Genetic modification of human mesenchymal stem cells helps to reduce adiposity and improve glucose tolerance in an obese diabetic mouse model

High glucose evokes superoxide generation, OCR reduction and adipogenic differentiation. Mitochondrial superoxide dismutase upregulation quenches excess superoxide and reduces adipocyte inflammation. Delivery of superoxide dismutase (SOD2) using MSCs as a gene delivery vehicle reduces inflammation and improves glucose tolerance in vivo. Suppression of superoxide production and adipocyte inflammation using mitochondrial superoxide dismutase may be a novel and safe therapeutic tool to combat hyperglycemia mediated effects.

We exposed human adipose tissue derived MSCs to HG (25 mM) and compared it to normal glucose (NG, 5.5 mM) exposed cells at 7, 10 and 14 days. We examined mitochondrial superoxide accumulation (Mitosox-Red), cellular oxygen consumption rate (OCR, Seahorse) and gene expression.
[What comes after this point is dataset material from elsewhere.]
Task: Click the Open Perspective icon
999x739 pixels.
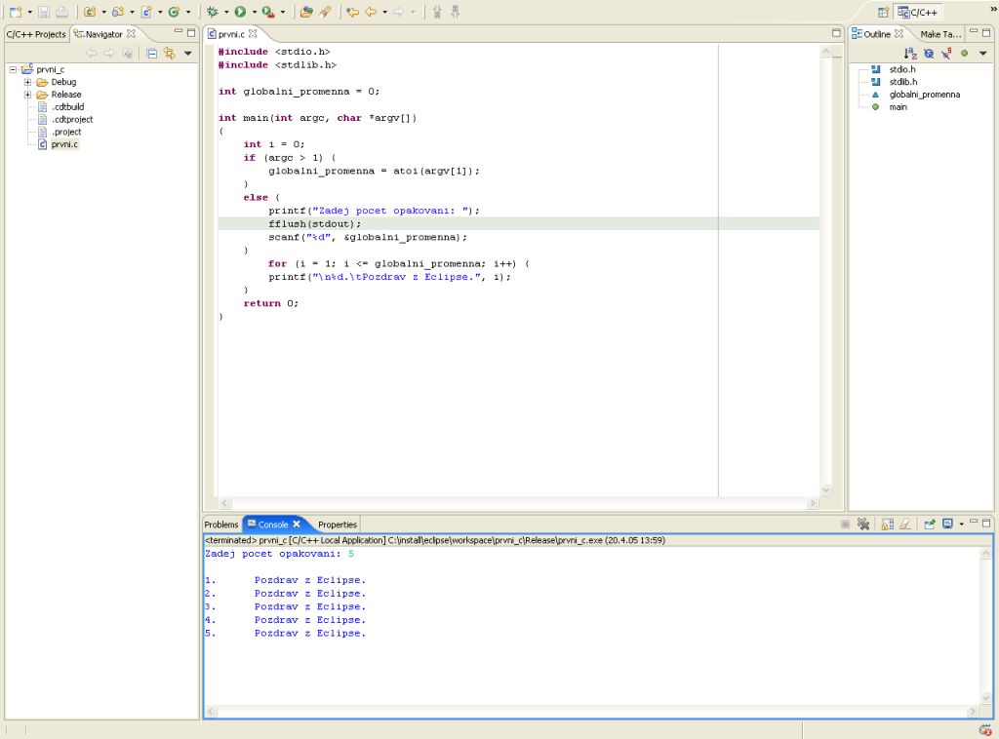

HG increased reactive superoxide (ROS) accumulation noted by day 7 both in cytosol and mitochondria. The OCR between the NG and HG exposed groups however did not change until 10 days at which point OCR of HG exposed cells were reduced significantly. We noted that HG exposure upregulated mRNA expression of adipogenic (PPARG, FABP-4, CREBP alpha and beta), inflammatory (IL-6 and TNF alpha) and antioxidant (SOD2 and Catalase) genes. Next, we used AdSOD2 to upregulate SOD2 prior to HG exposure and thereby noted reduction in superoxide generation. SOD2 upregulation helped reduce mRNA over-expression of PPARG, FABP-4, IL-6 and TNFα. In a series of separate experiments, we delivered the eGFP and SOD2 upregulated MSCs (5 days post ex-vivo transduction) and saline intra-peritoneally (IP) to obese diabetic (db/db) mice. We confirmed homing-in of eGFP labeled MSCs, delivered IP, to different inflamed fat pockets, particularly omental fat. Mice receiving SOD2-MSCs showed progressive reduction in body weight and improved glucose tolerance (GTT) at 4 weeks, post MSCs transplantation compared to the GFP-MSC group (control). Conclusions: High glucose evokes superoxide generation, OCR reduction and adipogenic differentiation. Mitochondrial superoxide dismutase upregulation quenches excess superoxide and reduces adipocyte inflammation. Delivery of superoxide dismutase (SOD2) using MSCs as a gene delivery vehicle reduces inflammation and improves glucose tolerance in vivo. Suppression of superoxide production and adipocyte inflammation using mitochondrial superoxide dismutase may be a novel and safe therapeutic tool to combat hyperglycemia mediated effects.